Since we’ve allowed software corporations to interpolate social activities, we’ve moved our discourse online, rendering it asynchronous and filtered. Messages typed into a software form become cleaved from human emotions. We’ve accepted emojis in exchange for human feelings.
As a person you’re free to opt out of online discourse, but an unpublished writer can’t easily disconnect. To attract an agent or publisher, one must build an online ‘community’ and ‘following’ of sufficient size to demonstrate the commercial attraction of your writing. If you choose to self-publish or take a hybrid approach, you depend even more on the internet to publish and promote.
Sargent Murray experienced none of these constraints. She faced even more fundamental disadvantages. Not provided access to a formal education, she had to teach herself the disciplines Harvard taught her brother. Rejected repeatedly by publishers who dismissed a woman’s intellectual and literary abilities, she continued to write and distribute her work amongst her circle of friends. She made friends with revolutionary leaders—she fostered friendships with George Washington and John Adams—whose reputations burnished hers. She applied her creativity and logic to create a place for herself when men denied her access.
I struggle some weeks to clear my mind of the turmoil I witness in social and political realms. I wonder, how can I write, as the world erupts into a Hydra of conflicts? Whatever your personal or professional interests, you may feel the same. And yet, Judith Sargent Murray wrote prolifically while living on the frontlines of the Revolutionary War, her family devastated by the war’s economic impacts on her husband’s business. Despite this onslaught, she wrote with measured reason and humor on a topic that confronted misogyny while most people were trying to survive the war.
Freedom for women was that important to her.
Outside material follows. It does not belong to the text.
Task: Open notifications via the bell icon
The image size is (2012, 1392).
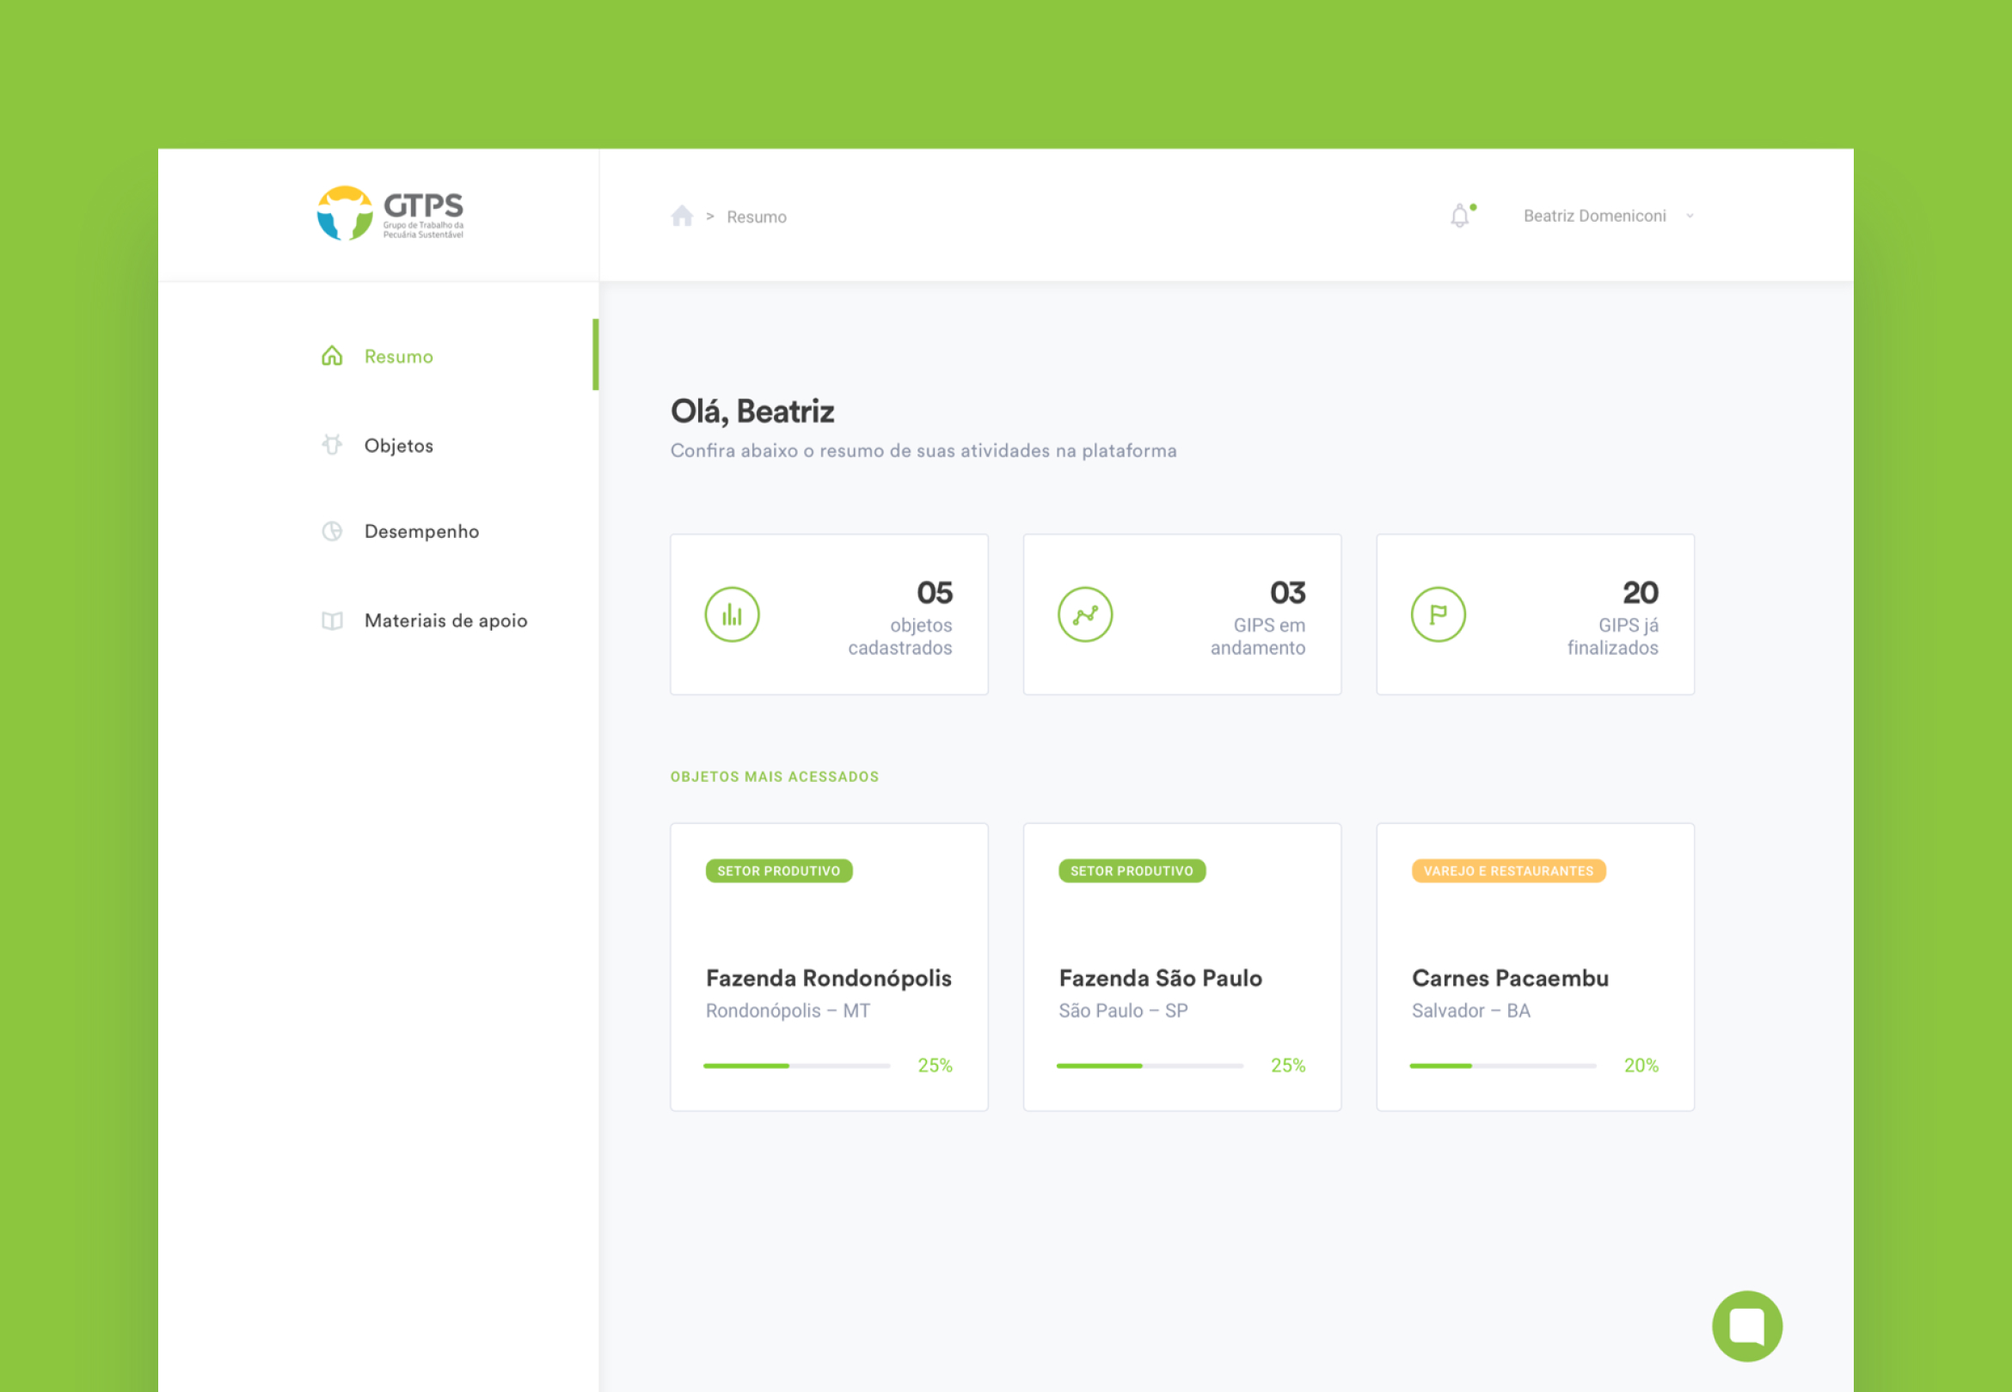Action: 1460,215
So she fought for it, with her words.
Ellie’s Corner
We’re still rugging up, with lows generally below freezing and highs just above. We aren’t complaining. When it’s chilly, you can snuggle.
Thanks for reading,
Throughout her adult life, Judith Sargent Murray insisted on using her family surname instead of replacing it with her husband’s. (During her first marriage, she called herself Judith Sargent Stevens.) Hyphenated surnames weren’t in fashion then, and social custom demanded that a woman replace her family name with her husband’s. Since Sargent Murray insisted on it, I’m following her preference.
This, too, likely resonates with many writers who haven’t yet found their audiences. Agents may not care if your family thinks you’re a brilliant writer, but you do.
Wollstonecraft’s celebrated treatise on women’s equality, “A Vindication on the Rights of Women,” was published in 1792, two years after Judith Sargent Murray published her essay on women’s rights. I wrote about Wollstonecraft here.
Olympe de Gouges’ “Declaration of the Rights of Woman and of the Female Citizen (Déclaration des droits de la Femme et de la Citoyenne) riposted the National Constituent Assembly’s “Declaration of the Rights of Man and of the Citizen (Déclaration des droits de l'Homme et du citoyen de 1789). I wrote about de Gouges and her revolutionary essay here.
She called her collaboration ‘a continuation.”
Having studied women who wrote before and during Sargent Murray’s life, I haven’t seen another writer make this argument before she did. Mine isn’t a scholarly opinion but a reader’s.
Republican as in ‘of the Republic”, since there was no political party of that name.
Historical perspective can be healing and helpful as we face the greatest crisis since the Civil War. The horrors unfold faster than we can process them. The "Save Act" which would save married women from the labor of voting...
Thank you for this. Impressive to say the least. And thanks for Ellie's Corner. Oooommmm.
Sophie has been fed, she is napping. Sometimes I just stare at her and marvel. Mostly, I rub her belly.